***** Material to process *****
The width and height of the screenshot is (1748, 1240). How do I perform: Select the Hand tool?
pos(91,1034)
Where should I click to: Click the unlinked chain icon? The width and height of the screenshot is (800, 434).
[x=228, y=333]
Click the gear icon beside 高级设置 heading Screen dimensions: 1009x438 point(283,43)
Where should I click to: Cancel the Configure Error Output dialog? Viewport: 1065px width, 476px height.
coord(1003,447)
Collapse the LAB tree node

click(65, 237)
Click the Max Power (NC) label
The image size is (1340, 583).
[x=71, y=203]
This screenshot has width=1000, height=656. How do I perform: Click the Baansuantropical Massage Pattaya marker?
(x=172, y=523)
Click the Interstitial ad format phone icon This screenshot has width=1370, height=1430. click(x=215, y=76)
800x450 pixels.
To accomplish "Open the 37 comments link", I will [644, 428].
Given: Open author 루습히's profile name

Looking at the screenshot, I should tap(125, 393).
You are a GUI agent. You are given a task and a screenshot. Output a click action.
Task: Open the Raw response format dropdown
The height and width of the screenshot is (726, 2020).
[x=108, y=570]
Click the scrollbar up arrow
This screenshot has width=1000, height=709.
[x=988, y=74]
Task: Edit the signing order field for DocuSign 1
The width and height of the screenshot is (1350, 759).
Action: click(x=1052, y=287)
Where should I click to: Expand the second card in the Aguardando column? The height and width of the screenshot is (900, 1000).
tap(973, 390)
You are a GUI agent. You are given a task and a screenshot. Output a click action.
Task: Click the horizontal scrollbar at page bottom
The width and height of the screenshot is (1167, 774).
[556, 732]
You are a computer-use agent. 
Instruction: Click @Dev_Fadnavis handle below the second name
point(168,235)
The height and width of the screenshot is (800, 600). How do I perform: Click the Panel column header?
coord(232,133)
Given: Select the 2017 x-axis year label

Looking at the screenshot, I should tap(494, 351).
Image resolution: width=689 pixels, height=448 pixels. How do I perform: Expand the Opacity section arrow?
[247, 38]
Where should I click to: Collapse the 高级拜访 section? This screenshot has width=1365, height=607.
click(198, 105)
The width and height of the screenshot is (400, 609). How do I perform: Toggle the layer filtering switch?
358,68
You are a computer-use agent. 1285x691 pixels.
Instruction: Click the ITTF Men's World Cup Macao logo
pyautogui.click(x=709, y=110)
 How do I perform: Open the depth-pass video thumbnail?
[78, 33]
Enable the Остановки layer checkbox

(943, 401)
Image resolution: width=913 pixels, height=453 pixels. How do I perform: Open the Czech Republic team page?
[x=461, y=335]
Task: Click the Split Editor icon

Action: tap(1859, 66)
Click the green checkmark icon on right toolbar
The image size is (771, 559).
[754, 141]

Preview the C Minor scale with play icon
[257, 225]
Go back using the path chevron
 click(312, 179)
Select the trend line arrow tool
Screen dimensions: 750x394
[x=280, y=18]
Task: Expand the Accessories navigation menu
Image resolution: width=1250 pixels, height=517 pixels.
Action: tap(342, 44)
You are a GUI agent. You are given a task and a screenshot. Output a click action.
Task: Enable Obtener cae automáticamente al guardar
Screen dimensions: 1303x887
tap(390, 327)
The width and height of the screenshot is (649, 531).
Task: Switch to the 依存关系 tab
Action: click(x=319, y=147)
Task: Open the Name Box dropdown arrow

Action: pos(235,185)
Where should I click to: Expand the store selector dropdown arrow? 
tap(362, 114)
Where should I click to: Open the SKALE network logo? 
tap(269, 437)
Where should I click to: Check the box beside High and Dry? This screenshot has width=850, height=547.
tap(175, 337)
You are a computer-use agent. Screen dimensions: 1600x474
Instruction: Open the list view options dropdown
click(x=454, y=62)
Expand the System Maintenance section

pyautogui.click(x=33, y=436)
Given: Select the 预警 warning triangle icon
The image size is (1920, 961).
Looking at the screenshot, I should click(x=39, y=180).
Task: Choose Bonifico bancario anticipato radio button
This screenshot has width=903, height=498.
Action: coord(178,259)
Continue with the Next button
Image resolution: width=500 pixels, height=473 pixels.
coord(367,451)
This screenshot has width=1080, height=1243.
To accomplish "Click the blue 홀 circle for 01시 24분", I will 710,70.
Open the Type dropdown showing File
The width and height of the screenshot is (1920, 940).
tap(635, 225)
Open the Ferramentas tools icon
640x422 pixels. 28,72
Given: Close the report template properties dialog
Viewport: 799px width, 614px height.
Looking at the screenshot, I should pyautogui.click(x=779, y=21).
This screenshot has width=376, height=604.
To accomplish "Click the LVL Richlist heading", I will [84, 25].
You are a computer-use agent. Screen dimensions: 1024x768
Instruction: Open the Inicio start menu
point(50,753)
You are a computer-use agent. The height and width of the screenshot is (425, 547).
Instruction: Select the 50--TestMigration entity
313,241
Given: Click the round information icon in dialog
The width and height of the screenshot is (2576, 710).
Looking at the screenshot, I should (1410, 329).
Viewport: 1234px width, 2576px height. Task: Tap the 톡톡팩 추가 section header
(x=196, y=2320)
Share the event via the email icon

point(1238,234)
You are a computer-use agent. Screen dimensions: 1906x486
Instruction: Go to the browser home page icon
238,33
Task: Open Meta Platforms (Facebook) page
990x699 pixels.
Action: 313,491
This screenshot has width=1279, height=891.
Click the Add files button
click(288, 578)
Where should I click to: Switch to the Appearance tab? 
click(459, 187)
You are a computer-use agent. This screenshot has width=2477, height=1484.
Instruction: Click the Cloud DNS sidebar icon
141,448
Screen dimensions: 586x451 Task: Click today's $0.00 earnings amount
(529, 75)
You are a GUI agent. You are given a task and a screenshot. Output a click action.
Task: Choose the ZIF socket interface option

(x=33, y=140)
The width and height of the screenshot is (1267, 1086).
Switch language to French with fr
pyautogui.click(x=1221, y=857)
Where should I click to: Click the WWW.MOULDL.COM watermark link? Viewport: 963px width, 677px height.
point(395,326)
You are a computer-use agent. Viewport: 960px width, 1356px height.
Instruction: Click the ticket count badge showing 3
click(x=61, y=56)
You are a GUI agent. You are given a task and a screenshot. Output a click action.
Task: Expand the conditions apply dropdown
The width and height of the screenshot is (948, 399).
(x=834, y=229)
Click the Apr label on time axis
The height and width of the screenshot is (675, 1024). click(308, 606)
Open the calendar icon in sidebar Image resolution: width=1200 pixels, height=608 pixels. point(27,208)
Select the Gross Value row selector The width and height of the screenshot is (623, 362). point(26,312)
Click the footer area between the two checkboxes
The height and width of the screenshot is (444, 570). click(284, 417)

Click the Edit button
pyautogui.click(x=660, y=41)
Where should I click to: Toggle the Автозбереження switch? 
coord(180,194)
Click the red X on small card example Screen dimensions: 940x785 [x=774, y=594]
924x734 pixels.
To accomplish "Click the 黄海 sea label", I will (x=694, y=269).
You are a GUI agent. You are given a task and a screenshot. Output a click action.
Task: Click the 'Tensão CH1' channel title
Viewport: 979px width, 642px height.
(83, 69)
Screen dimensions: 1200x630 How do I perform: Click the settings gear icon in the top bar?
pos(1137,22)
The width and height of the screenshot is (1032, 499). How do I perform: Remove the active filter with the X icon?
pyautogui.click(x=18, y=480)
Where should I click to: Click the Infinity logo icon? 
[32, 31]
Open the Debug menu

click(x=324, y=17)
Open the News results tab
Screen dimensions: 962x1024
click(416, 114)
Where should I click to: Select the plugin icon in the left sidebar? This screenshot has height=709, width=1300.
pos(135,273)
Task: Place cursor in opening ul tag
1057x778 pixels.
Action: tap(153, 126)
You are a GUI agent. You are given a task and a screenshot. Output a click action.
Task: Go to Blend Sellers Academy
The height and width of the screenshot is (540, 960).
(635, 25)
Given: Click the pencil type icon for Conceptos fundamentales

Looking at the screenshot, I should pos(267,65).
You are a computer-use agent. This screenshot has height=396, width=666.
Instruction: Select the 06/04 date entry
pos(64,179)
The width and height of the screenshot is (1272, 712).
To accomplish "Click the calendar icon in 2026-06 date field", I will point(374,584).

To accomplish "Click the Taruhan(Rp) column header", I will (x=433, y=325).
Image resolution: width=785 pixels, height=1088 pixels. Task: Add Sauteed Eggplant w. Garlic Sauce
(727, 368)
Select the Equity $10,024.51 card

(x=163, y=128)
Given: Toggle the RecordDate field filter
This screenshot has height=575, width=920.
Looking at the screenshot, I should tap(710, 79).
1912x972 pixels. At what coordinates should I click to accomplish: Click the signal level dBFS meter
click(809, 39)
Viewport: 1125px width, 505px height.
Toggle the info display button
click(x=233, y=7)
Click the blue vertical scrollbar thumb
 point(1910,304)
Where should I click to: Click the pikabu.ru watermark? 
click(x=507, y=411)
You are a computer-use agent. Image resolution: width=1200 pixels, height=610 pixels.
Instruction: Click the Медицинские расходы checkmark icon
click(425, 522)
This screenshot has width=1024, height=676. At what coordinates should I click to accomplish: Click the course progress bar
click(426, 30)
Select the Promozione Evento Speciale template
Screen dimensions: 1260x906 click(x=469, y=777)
*****
• _Task directions_: How many lines in the listing above have the word "calendar" in them? Count them and give the number alone.

• _Written solution_: 2